-------- GIVEN RECORDS --------

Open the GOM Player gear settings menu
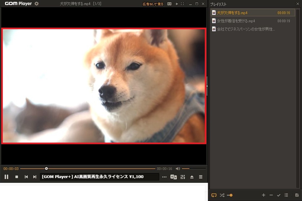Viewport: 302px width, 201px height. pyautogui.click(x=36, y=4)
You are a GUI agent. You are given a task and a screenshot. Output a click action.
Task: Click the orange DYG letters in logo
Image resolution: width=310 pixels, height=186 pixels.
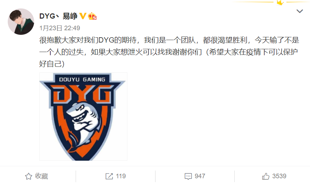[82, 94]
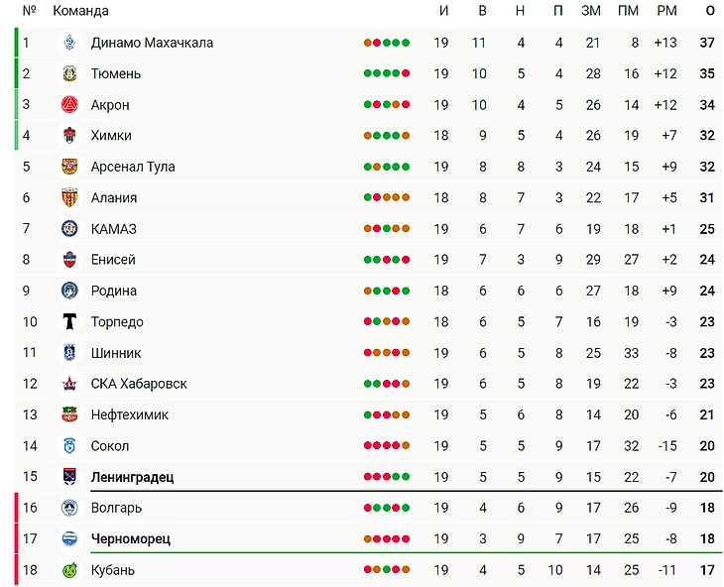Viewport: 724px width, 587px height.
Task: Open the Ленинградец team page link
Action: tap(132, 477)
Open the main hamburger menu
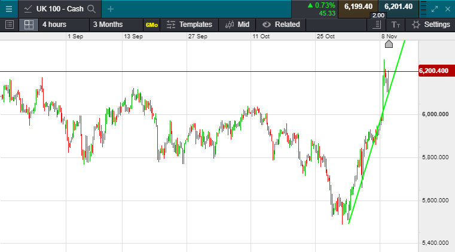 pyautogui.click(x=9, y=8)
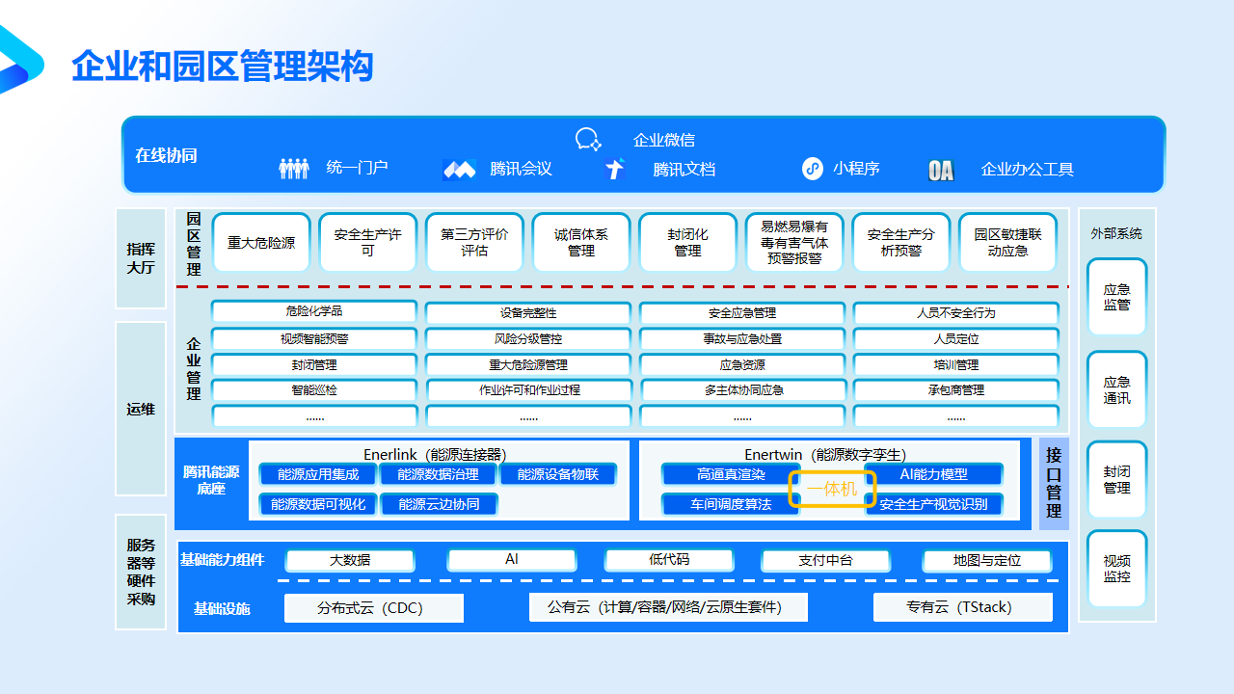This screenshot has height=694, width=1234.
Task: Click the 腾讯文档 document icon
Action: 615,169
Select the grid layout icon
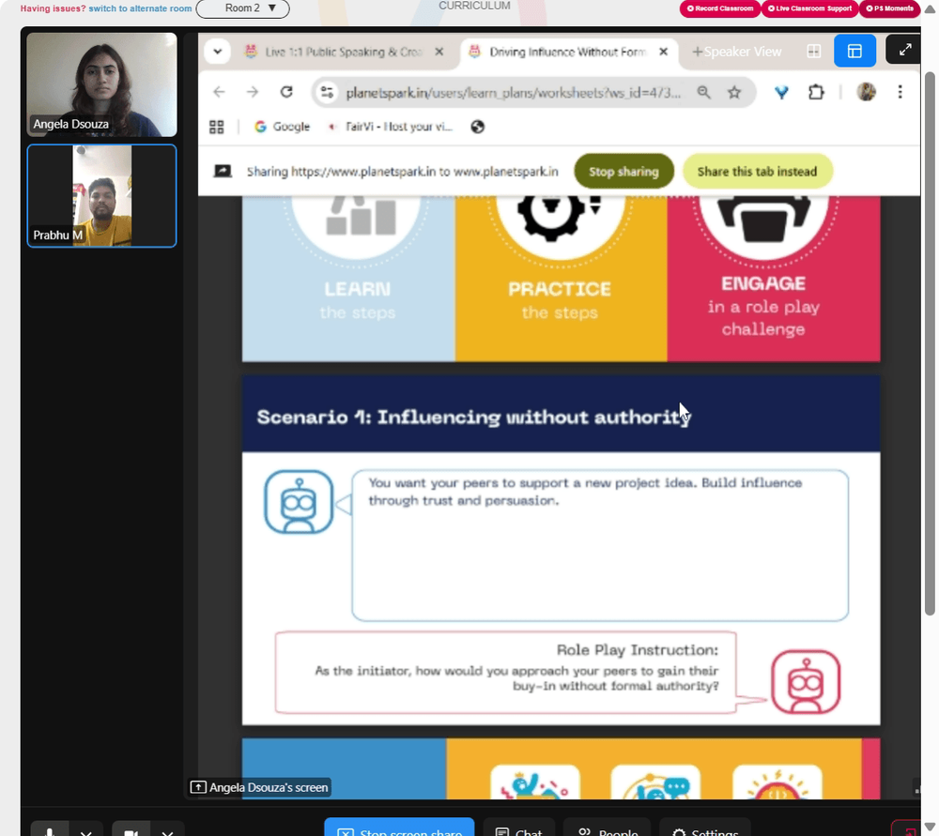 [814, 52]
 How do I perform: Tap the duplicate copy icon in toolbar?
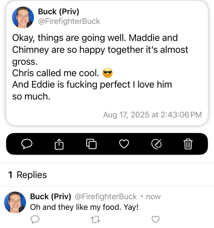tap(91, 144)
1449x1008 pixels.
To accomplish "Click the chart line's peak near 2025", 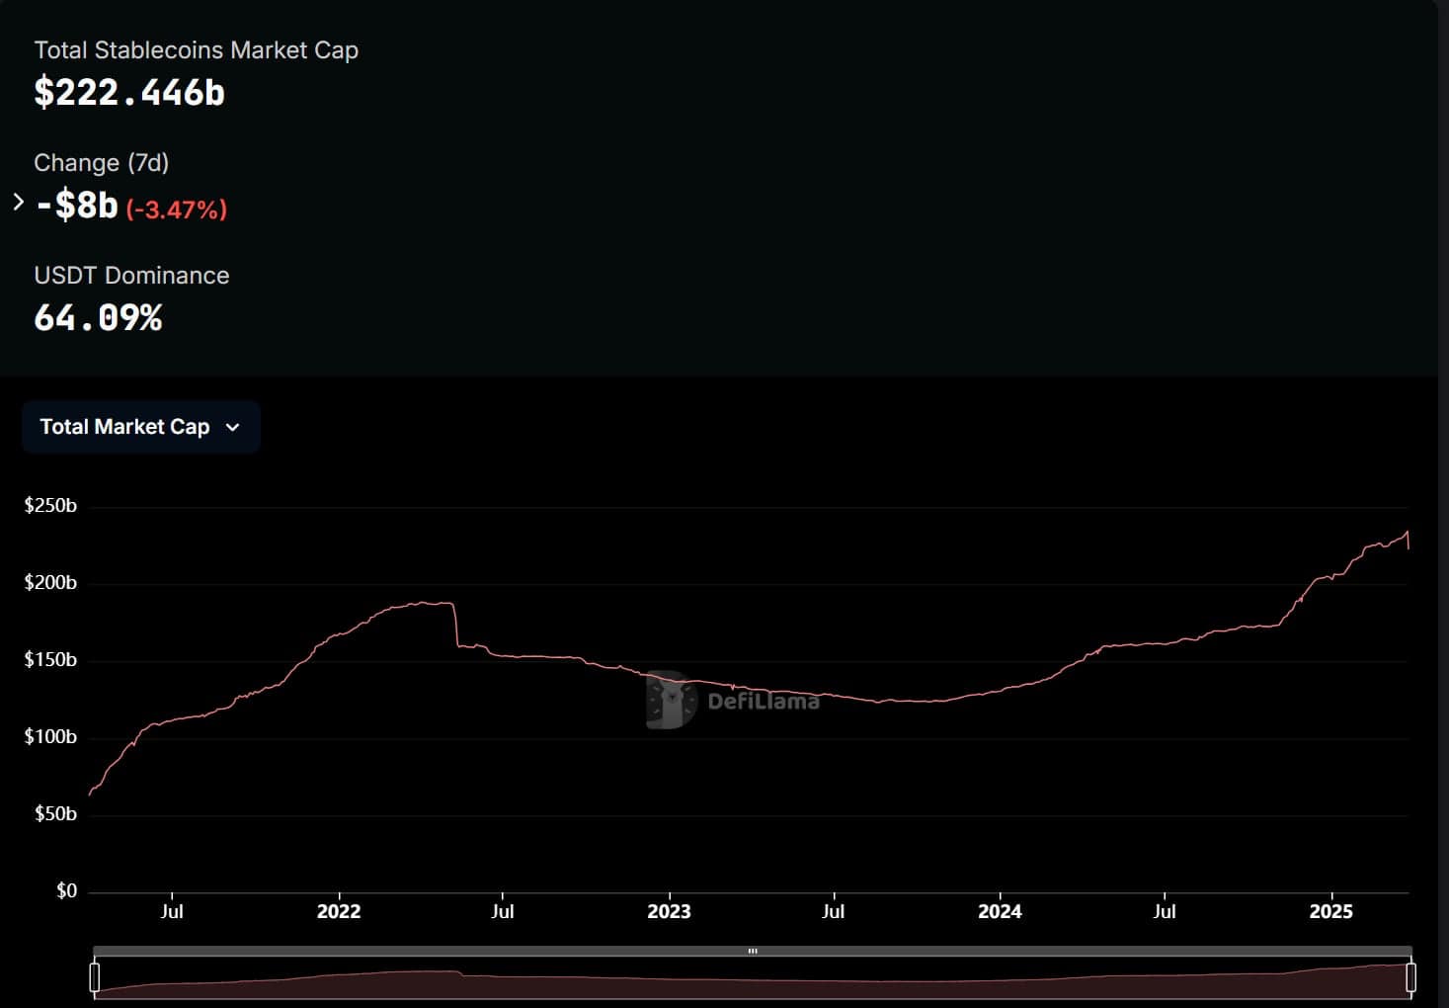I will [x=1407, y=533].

--------

■ INSTRUCTIONS FOR THE TASK
Exactly as written, reproduce the lines from the beginning of the material through the line with "Task: Click the orange DYG letters in logo", and skip any picture.

■ ANSWER TO THE EXERCISE
Open the GOM Player gear settings menu
Viewport: 302px width, 201px height. pyautogui.click(x=36, y=4)
You are a GUI agent. You are given a task and a screenshot. Output a click action.
Task: Click the orange DYG letters in logo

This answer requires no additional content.